- [WRITTEN TASK] Reproduce word for word the rows that begin with the line containing "Task: Open the frame stamped 00:00:25" and continue through the end of the rows.

[Stored items from a collection]

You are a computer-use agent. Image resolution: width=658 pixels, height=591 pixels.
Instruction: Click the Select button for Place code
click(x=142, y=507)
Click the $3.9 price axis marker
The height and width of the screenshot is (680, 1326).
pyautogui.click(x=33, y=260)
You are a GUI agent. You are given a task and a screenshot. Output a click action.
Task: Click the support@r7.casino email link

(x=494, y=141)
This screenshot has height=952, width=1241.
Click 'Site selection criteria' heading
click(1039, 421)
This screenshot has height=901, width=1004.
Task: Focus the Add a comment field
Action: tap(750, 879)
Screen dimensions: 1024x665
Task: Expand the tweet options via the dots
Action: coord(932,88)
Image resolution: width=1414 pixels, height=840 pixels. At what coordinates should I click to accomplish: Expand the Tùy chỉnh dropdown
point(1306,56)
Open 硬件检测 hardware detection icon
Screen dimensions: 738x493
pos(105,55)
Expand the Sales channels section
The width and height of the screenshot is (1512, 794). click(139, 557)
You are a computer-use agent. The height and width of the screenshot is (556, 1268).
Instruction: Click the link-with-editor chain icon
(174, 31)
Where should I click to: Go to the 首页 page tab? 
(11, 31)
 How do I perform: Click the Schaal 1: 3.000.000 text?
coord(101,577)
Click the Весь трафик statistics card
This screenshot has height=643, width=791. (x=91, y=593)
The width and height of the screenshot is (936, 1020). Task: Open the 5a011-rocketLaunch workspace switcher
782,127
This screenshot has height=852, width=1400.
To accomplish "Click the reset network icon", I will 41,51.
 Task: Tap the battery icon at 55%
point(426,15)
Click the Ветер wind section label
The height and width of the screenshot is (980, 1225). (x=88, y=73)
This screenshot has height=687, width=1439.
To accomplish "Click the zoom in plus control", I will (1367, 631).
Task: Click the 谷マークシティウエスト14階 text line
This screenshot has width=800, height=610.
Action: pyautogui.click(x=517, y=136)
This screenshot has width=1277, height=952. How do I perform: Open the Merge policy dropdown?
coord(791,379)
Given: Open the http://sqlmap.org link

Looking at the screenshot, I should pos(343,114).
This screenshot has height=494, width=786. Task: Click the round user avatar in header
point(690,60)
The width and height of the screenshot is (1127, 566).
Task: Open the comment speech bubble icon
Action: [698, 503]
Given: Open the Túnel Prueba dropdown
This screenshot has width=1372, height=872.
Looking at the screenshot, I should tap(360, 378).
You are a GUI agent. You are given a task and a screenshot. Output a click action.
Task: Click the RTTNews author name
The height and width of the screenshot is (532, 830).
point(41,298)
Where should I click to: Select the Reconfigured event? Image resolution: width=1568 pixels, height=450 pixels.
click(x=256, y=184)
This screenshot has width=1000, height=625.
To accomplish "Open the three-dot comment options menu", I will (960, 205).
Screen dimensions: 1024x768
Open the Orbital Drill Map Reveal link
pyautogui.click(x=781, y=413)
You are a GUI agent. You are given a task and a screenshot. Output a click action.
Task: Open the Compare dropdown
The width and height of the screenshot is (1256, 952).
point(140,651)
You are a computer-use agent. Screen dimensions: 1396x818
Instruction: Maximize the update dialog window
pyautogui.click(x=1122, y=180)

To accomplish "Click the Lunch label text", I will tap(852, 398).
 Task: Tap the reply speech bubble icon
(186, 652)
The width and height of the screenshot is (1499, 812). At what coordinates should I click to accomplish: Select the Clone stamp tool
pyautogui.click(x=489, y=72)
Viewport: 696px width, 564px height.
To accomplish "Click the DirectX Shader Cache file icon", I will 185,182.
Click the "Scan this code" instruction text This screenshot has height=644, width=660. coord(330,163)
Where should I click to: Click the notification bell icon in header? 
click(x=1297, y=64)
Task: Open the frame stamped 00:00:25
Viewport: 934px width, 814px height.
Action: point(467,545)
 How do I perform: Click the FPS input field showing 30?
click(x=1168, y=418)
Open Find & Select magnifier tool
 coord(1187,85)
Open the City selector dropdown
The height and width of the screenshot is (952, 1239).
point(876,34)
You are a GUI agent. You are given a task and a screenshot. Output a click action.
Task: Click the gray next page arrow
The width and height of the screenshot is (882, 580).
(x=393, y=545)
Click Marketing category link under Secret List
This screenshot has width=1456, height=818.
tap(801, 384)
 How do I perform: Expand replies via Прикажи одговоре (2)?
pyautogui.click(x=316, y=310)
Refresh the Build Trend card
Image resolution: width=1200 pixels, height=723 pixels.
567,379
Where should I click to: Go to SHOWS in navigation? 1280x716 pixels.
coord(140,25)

- [FINISHED ANSWER]
Task: Open the frame stamped 00:00:25
Viewport: 934px width, 814px height.
Action: point(467,545)
 How do I perform: Click the FPS input field showing 30?
click(x=1168, y=418)
Open Find & Select magnifier tool
 coord(1187,85)
Open the City selector dropdown
The height and width of the screenshot is (952, 1239).
point(876,34)
You are a GUI agent. You are given a task and a screenshot. Output a click action.
Task: Click the gray next page arrow
The width and height of the screenshot is (882, 580).
(x=393, y=545)
Click Marketing category link under Secret List
This screenshot has width=1456, height=818.
tap(801, 384)
 How do I perform: Expand replies via Прикажи одговоре (2)?
pyautogui.click(x=316, y=310)
Refresh the Build Trend card
Image resolution: width=1200 pixels, height=723 pixels.
567,379
Where should I click to: Go to SHOWS in navigation? 1280x716 pixels.
coord(140,25)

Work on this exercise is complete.